Так как самолет вылетал в четыре часа дня, а чемодан был собран, у его хозяина было полно времени заехать в альма-матер.

Нынешний ректор ВГИКа Владимир Малышев (а для меня просто Володя) учился в родном институте на год старше меня. Что совершенно не мешало нам быть в приятельских отношениях. Малышев был прекрасным ректором Института кинематографии, а еще он отличался тем, что всегда помогал всем вокруг. И советом, и делом. Короче, Вова не мог мне отказать.

– Да, конечно. Юрий Пименов преподавал у нас в институте на художественном факультете много лет подряд. Сейчас тебе скажу когда… А вот – с 1945 по 1972. Как раз уволился, когда ты поступил. Нет, его работ у нас нет, ты смеешься? Ты знаешь, сколько они сейчас стоят? Хорошо, что знаешь. Да, мы много храним в запасниках. А что тебя интересует? На факультете есть специальный человек. За всем следит. Вызвать? Да ты сам спроси, что хочешь. Он, правда, не так давно работает. Сам понимаешь, зарплаты у нас мизерные, вот и текучка кадров.

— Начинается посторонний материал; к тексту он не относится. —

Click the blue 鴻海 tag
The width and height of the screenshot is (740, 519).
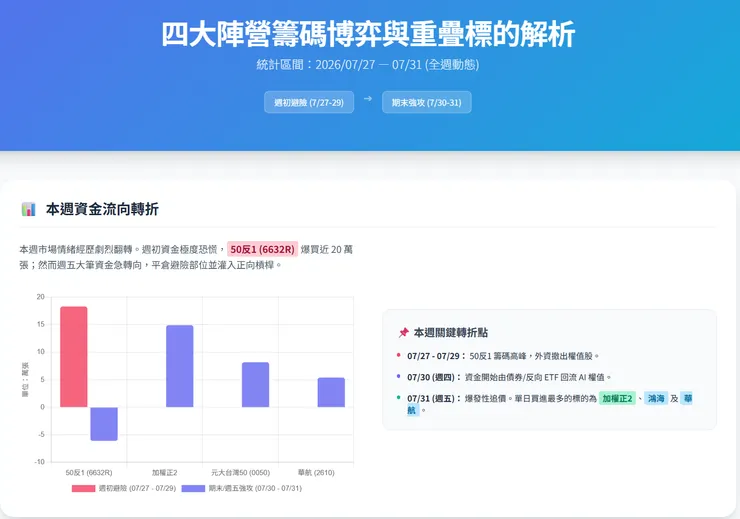pyautogui.click(x=656, y=398)
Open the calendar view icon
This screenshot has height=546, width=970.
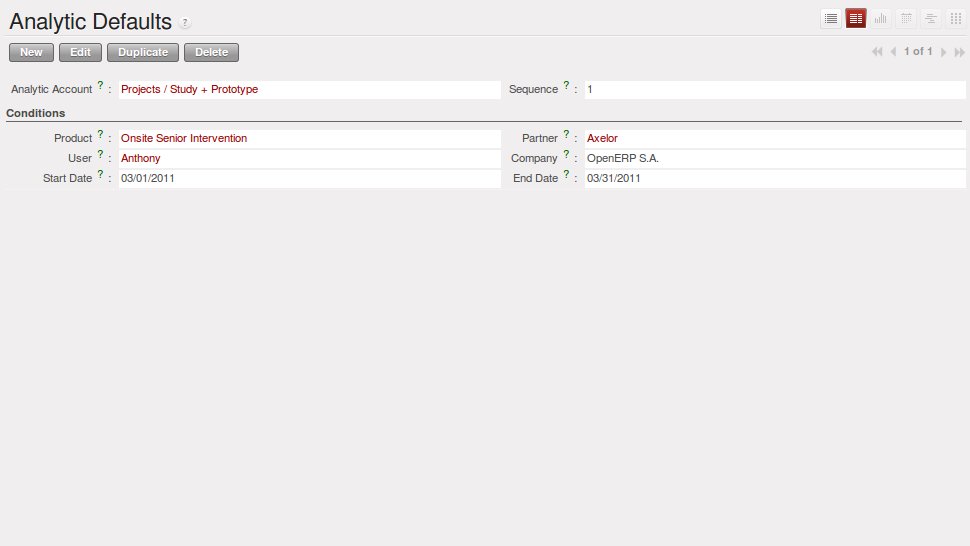[x=905, y=18]
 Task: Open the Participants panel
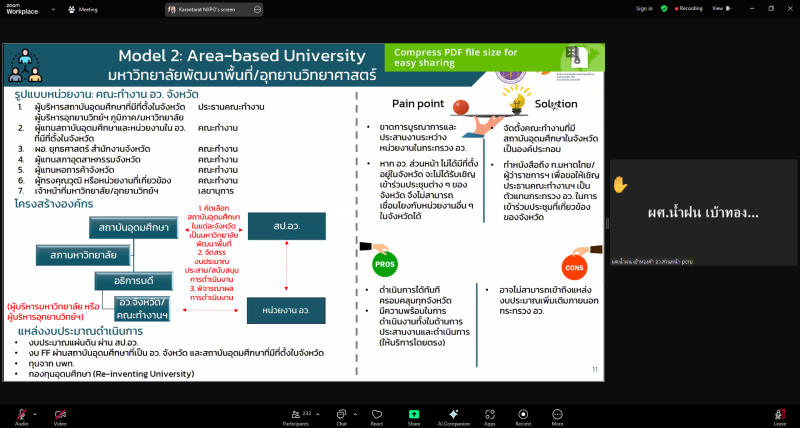pyautogui.click(x=295, y=414)
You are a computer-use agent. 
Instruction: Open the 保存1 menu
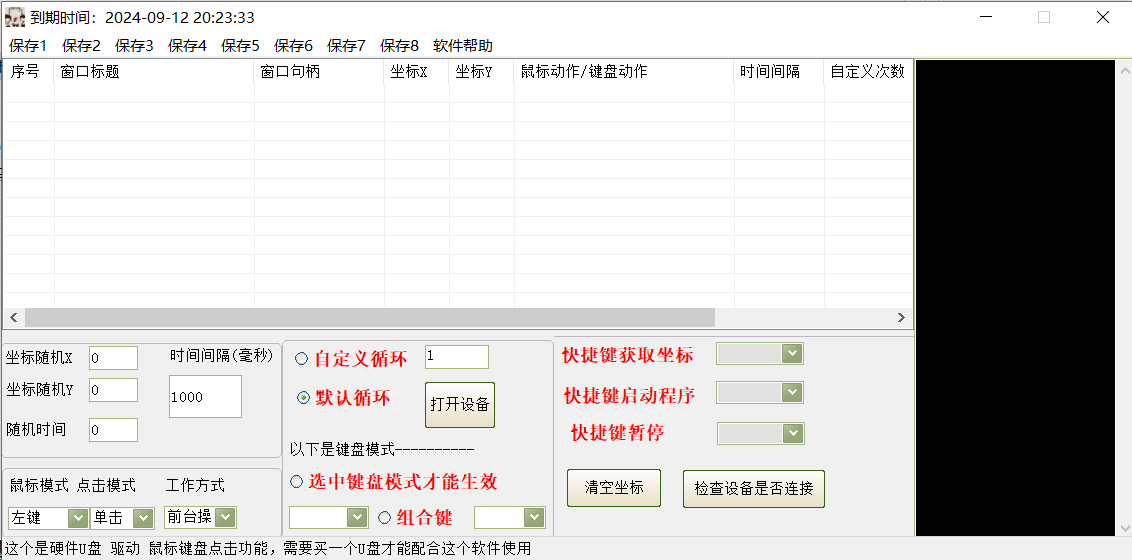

Минут через двадцать, подаривших нам массу воспоминаний о дивной вгиковской юности, в кабинет ректора зашел довольно неприятный персонаж, представившийся Альбертом Михайлович. Везет мне на гнусов в последнее время.

– Да у нас запасники ломятся! Уже не знаем, куда девать все эти старые студенческие работы. Иногда устраиваем выставки. Нет, что вы. Никогда ничего не продаем. Да и кому нужно это барахло? Ой, извините, курсовые и дипломные работы за все годы. Могу идти? Но если что нужно найти – дайте время. Я как раз уже несколько недель пытаюсь системный подход найти ко всему этому хранилищу. Даже опись стал делать. Могу идти?

Почему-то я был уверен, что он врет. Какой-то этот Альберт был весь неестественный, мерзкий, руки подрагивали, глаза колкие, испуганные и бегающие все время: с ректора (Малышев) на персонажа с экрана (Добровинский). Туда и обратно. Склизняк, короче.

Поблагодарив старого друга, я спустился вниз и уехал в Шереметьево. Как ни тяжелы были мои мысли после знакомства с Альбертом Михайловичем, а самолет должен с этой тяжестью все равно взлететь. Но пару звонков по дороге я обязательно сделаю…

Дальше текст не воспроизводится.